Projects, projects, projects…

This post could just as well have been titled “So much to do, so little time,” or “What should I do with whatever time I have remaining?” No, I’m not facing imminent death (well, as far as I know, anyway), but I am in the phase of life with more years behind me than ahead. One characteristic of this phase that I hadn’t counted on was how little energy I seem to have much of the time. Or maybe I have enough energy and I just lack sufficient focus/motivation/whatever.

In case it hasn’t been clear from other posts here, I retired a few years ago from basically two careers in IT. My first career (26+ years) was (mostly) working with a “Government Think Tank” doing “scientific programming” (that’s the catch-all for “command-line driven apps that read lots of data, crunch it for a while (measured in hours to days), and spit out several to dozens of lines of ‘reduced’ data that some researcher wants to help gain insight into some issue).” My second career (11+ years) was running my own small business providing all types of IT Management and Support to small businesses in my local area. Both were interesting and rewarding, but both are now in the past.

Once I retired, I thought “now I can do all the things that I’ve been wanting to do.” And that’s certainly true… it’s just that I had no real concept of just how many things that was.

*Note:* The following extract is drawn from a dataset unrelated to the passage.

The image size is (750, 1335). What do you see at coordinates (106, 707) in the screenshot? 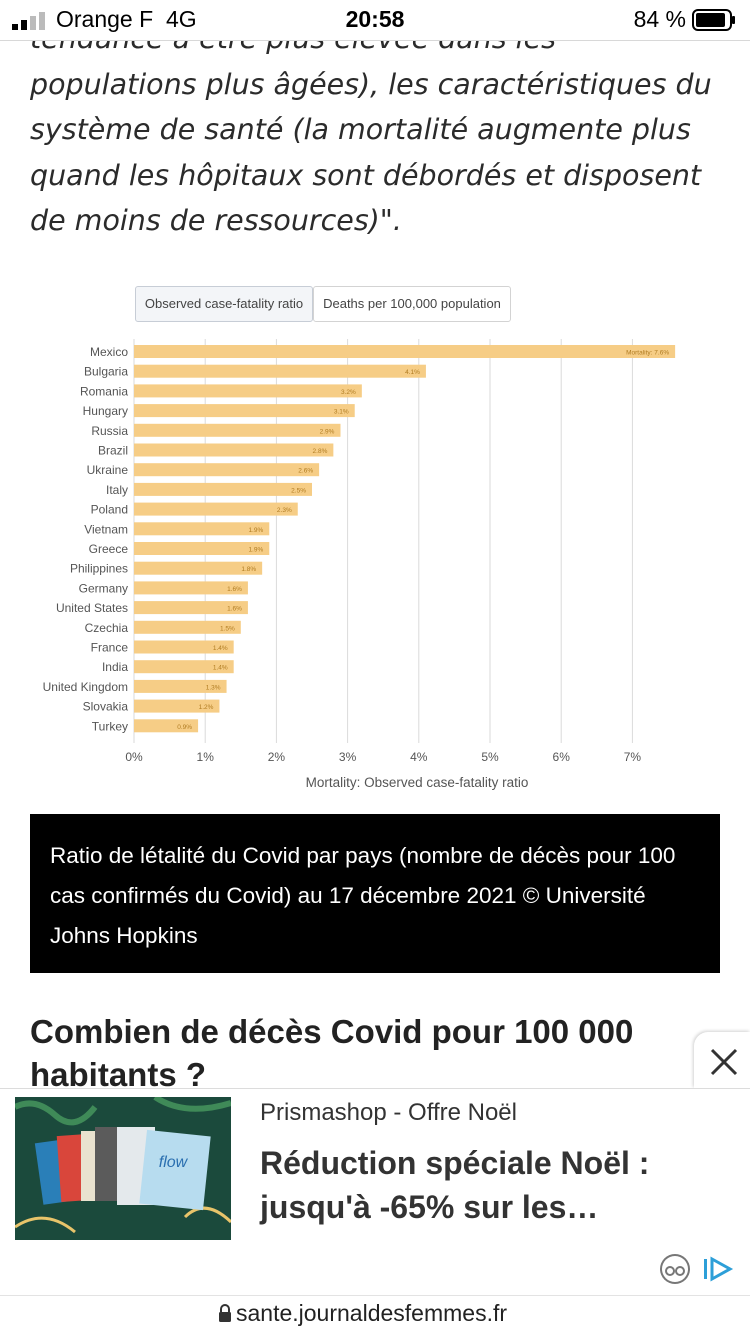
I see `category-label: Slovakia` at bounding box center [106, 707].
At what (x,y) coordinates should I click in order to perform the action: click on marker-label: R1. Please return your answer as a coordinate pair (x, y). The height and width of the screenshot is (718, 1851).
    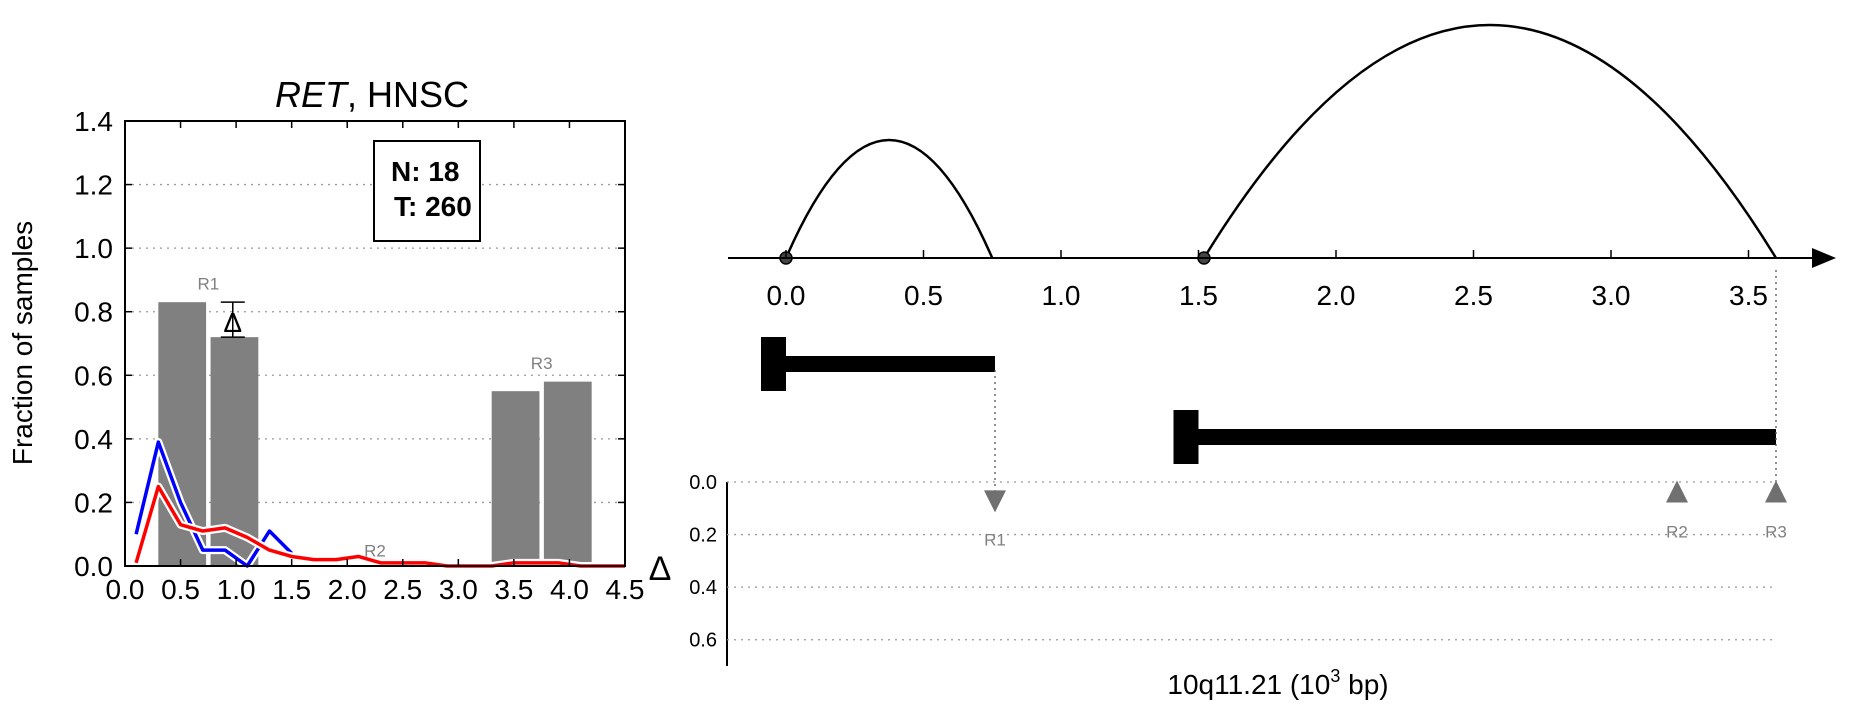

Some of them were obvious: travel (my wife and I have begun an effort to see all of the National Parks), sleep late, spend more time with friends, get a bit more exercise, read more books (for pleasure or interest instead of to keep up with technology), and to sometimes stare off into space doing apparently nothing. I also knew that I’d want to keep as current and as active as possible in IT (what srcCraft.net is all about). And I wanted to start writing more – both blog posts (I currently have a few different “personal interest” type blogs) and some creative writing, loosely in the Speculative Fiction genre.

If you’re thinking that sounds like a full-time job, you’d be right. It’s actually more than a full-time job if each is done with even a modicum of fervor. Travel, friends, exercise, reading, and thinking (aka “staring off into space”) are all parts of life that are (or can be) somewhat elastic and, in some sense, fungible, but are also absolutely necessary. And those necessities leave time for only one passionate focus, which means a difficult choice between all things IT (and the attendant “rabbit holes” and endlessly spawning projects), or total immersion into writing to see if that has a chance of panning out.

So, with wistful thoughts of coding combined with eager anticipation of this new challenge, I will be using my available energy and time writing. My intention is to make a real effort in this regard for at least six months, and perhaps as much as a year, and then re-evaluate further direction at that time.